В туалет уже можно было не торопиться.
— Удавлю тебя, — бросил я и побрёл к дверям, — Но сначала схожу в туалет. Нет тебе спасенья, поганец мелкий.
Я протёр сиденье унитаза бумагой. Свет я не включил, и обтирал наугад. Бросил бумагу в унитаз, спустил. Я вернулся в спальню, дверь закрывать не стал, но, когда подкрадывался к кровати, нарочно топнул.
— Фрэнсис, — дал я мелкому последний шанс, — Подвинься-ка.
Квиты, напугали друг друга. Ни звука; хоть бы шевельнулся. Я подошёл прямо к его кровати.
— Подвинься.
Я сказал это вежливо, совсем не командирским голосом.
Синдбад явно дрых. Даже напугать его как следует, и то у меня не вышло. Я уселся к нему на кровать с ногами.
— Фрэнсис…
Места нет, толкаться с ним противно. Он спящий тяжелее. Не больно-то и охота тебя будить. Залезаю в собственную кровать, где ещё сохранилось тепло. Прореха на простыне разрослась: не то что палец — вся нога в неё выскочила. Не дай Бог, разорву окончательно.

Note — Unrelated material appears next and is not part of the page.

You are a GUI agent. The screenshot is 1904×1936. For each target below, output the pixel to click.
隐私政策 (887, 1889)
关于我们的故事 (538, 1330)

Всё, спать, спать. Усну обязательно. Утром расскажу Синдбаду, что не разбудил его.
Я прислушиваюсь.
Ничего страшного, просто разговаривают. То она, то он, то она опять, то он — подольше, то она, то снова он — опять надолго, она — отрывисто, снова он. Просто беседуют, всё нормально. Он беседует с ней. Муж с женой. Мистер Кларк с миссис Кларк. Глаза слипаются. Я уже не слушал, только следил за дыханием.
— Я тебя не стал будить, — сказал я брату. Он обогнал меня. Дрянь дело.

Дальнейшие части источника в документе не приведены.